XV. Assai peggiori delle istituzioni civili erano le militari. Si usavano per levar soldati tutti i modi illegittimi: i gaggi, la seduzione, la scelta de' condannati o de' prigionieri, la presa de' vagabondi, l'arbitrario comando de' baroni; il solo mezzo giusto della sorte non era usato. I pessimi delle città erano quindi eletti al più nobile uffizio dei cittadini, e si mandavano per guerre lontane in Italia, o più sovente in Ispagna, dove con abito spagnuolo, sotto non propria insegna, per nome e gloria d'altri combattevano. Napoli intorpidiva in servitù scioperata, i Napoletani stavano in guerra continua ed ingloriosa. Non erano nell'interno ordini di milizia; milizie straniere guardavano il paese, e le nostre in terra straniera obbedivano alle non proprie ordinanze: le arti di guerra imparate altrove non erano utili a noi; e 'l sangue e i sudori delle nostre genti non facevano la gloria nostra. Così che mancavano ordini, usi, esercizi, tradizione, fama, sentimento di milizia: e questo nome onorevole negli altri Stati era per Napoli doloroso ed abborrito.

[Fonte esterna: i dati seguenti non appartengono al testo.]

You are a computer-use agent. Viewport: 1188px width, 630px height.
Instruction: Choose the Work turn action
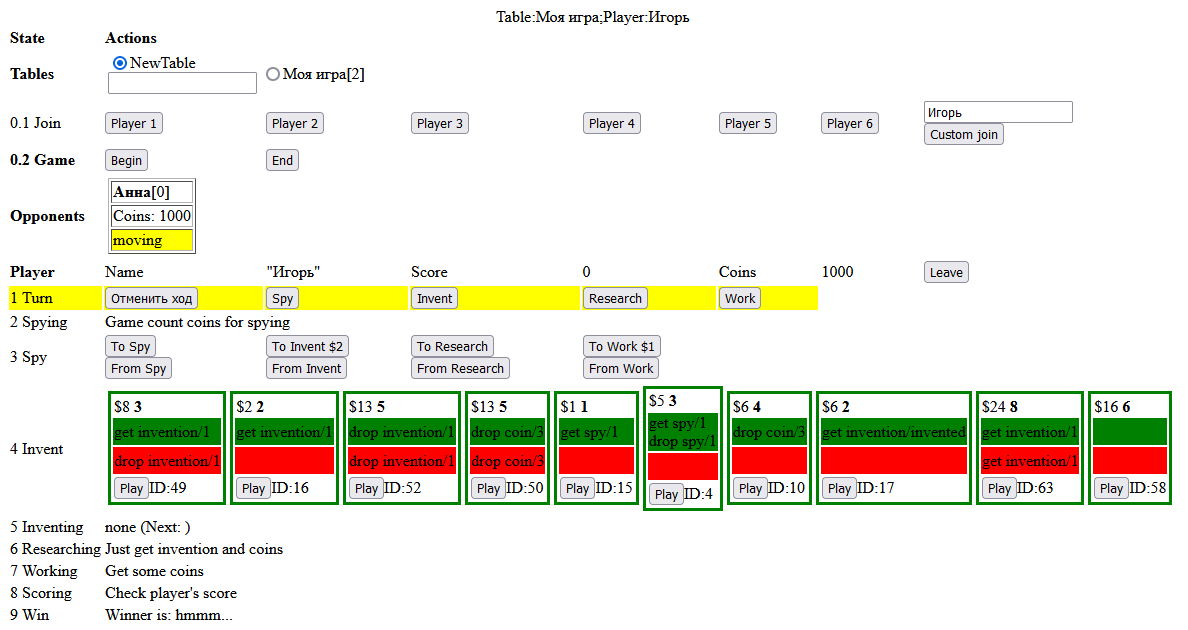[x=740, y=298]
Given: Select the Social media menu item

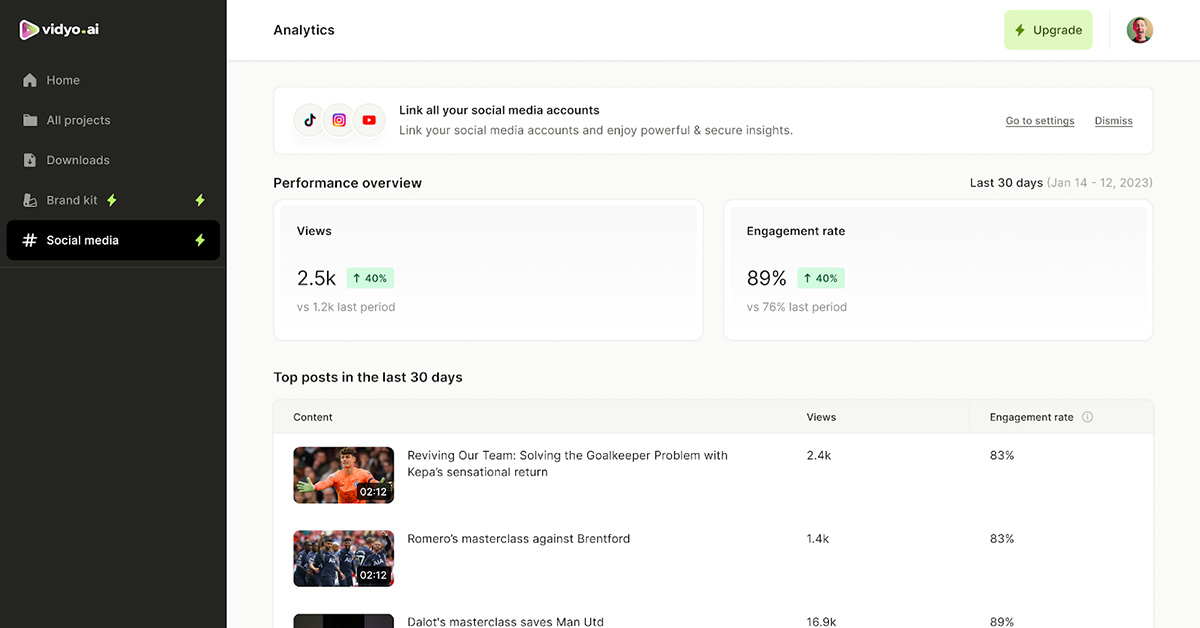Looking at the screenshot, I should click(x=83, y=240).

XVI. La stessa feudalità era caduta di onore. Lo dirò in miglior luogo come ella venne a noi, quanto crebbe; come per le consuetudini feudali e le costituzioni de' principi disposte in libro, la servitù de' vassalli si legittimò; quali furono le venture della feudalità ne' regni angioini e svevi, e quanta la superbia di lei contro i re aragonesi: qui basta rammentare che precipitò di tanta altezza nel governo de' vicerè; né già per leggi o studio di abbassarla, ma per propria corruzione e per esiziale natura di que' governi. I baroni, non più guerrieri né sostegni o pericolo de' loro re, non curanti le opere ammirate di generosa nobiltà, oziosi e prepotenti ne' castelli, si godevano tirannide sopra vassalli avviliti. E i vicerè vendevano feudi, titoli, preminenze; innalzavano al baronaggio i plebei purché ricchi; involgavano la dignità feudale. Perciò, all'arrivo del re Carlo Borbone, i feudatari, potenti quanto innanzi per leggi, erano per sé stessi, vili, corrotti, odiati e temuti: non come si temono le grandezze, ma le malvagità.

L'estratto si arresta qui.